Mr. Ainsworth: The hon. Gentleman is not right, because that is not necessarily the case for a police officer. There are arrangements to decide who should deal with complaints. We envisage that the majority of complaints will still be dealt with by the force, but the IPPC will be able to involve itself if it so chooses. It will have oversight of the system, including complaints made against civilian staff as well as those made against constables. There is no desire or intention to make the system in any way different.

The hon. Gentleman raises another issue, which is not directly connected with civilian staff. There is no automatic right in the early stages of a complaint for it to be dealt with by the IPPC. Of course, if people are unhappy about the way in which their complaint is dealt with, they can always say so to the IPPC, but there is no automatic right in the way that he suggests. That applies to police officers in the same way as it does to civilian staff.

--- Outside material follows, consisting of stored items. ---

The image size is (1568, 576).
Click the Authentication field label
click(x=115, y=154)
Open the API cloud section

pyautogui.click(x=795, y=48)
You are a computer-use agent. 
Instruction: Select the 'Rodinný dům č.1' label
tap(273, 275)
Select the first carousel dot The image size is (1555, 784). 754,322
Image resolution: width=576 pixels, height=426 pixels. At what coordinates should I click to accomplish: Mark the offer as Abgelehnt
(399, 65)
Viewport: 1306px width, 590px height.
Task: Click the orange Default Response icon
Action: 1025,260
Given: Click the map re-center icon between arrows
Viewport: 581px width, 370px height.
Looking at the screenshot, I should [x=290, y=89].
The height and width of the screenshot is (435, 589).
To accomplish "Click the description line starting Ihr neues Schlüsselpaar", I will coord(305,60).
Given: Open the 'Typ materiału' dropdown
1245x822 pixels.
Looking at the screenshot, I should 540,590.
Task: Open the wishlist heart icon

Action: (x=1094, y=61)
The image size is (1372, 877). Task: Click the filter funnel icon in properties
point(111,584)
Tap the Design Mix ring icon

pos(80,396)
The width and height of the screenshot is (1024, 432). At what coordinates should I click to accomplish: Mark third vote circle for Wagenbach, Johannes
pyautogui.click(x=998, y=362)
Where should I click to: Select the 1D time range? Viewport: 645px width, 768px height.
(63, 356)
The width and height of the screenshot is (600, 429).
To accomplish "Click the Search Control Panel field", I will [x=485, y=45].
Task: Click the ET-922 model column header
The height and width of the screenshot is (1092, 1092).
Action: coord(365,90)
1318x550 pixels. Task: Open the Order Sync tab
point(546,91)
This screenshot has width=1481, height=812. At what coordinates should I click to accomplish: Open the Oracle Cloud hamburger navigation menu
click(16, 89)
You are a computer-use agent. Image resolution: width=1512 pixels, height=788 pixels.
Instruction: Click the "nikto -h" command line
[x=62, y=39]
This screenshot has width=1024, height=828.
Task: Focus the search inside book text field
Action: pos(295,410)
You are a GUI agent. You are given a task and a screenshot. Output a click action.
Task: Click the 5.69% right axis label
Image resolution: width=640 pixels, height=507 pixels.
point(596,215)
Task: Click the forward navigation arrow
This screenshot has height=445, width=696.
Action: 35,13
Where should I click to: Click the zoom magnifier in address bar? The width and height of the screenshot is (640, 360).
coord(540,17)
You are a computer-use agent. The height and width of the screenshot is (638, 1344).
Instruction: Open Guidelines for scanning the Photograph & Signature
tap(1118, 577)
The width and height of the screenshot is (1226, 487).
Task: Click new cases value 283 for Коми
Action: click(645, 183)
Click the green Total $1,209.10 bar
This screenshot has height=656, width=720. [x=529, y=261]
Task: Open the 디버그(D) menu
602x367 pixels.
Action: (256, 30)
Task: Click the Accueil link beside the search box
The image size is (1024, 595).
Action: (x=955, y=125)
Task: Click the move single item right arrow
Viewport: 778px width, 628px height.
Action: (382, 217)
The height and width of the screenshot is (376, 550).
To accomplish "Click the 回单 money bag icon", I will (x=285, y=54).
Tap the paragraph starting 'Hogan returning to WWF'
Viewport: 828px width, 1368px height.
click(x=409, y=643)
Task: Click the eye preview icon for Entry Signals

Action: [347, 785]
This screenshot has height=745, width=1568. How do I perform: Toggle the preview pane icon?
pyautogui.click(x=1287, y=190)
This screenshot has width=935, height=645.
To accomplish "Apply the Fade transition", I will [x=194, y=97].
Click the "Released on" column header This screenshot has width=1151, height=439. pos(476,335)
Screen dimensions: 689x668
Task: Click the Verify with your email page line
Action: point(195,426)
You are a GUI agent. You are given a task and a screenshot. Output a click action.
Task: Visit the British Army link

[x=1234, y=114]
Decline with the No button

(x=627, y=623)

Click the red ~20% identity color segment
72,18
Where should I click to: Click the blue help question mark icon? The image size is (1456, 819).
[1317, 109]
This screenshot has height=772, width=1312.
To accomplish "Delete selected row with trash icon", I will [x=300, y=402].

Norman Baker: I am still trying to clarify the matter and the Under-Secretary's reply has probably muddied it rather than cleared it up. I think that the hon. Member for Henley (Mr. Johnson) and I are asking the same thing. If the independent commission decides, in a minority of cases—not the majority that are dealt with in another way—that it needs to investigate an incident itself, will it have the same powers with respect to a private company as it does with a police officer? Will it be able to take evidence, look through the accounts and take statements, for example?

The Chairman: We may be drifting into the procedures used by the IPCC rather than the establishment of that commission. Schedule 3 will allow us to talk about conduct and procedures. The questions are pertinent, but I do not want to drift into another schedule.

Mr. Ainsworth: You are right, Mr. Chairman. The hon. Member for Henley has raised a wider issue and his is a different question from that of the hon. Member for Lewes. I understand why he has raised it and I shall try to make it clear. The hon. Member for Lewes is right. The same procedure will apply. The IPCC will have the ability to look at a complaint in the same way as it would if one were made against a constable. The hon. Member for Henley put it the other way around. He asked whether an individual, if frisked, had the right to ask for the independent commission to investigate his case. I was trying to answer both questions. I hope that I have now satisfied hon. Members that the intention is that the regulations mirror the system for ease as well as for the standards that are to be maintained.

Amendment agreed to.

Clause 8, as amended, ordered to stand part of the Bill.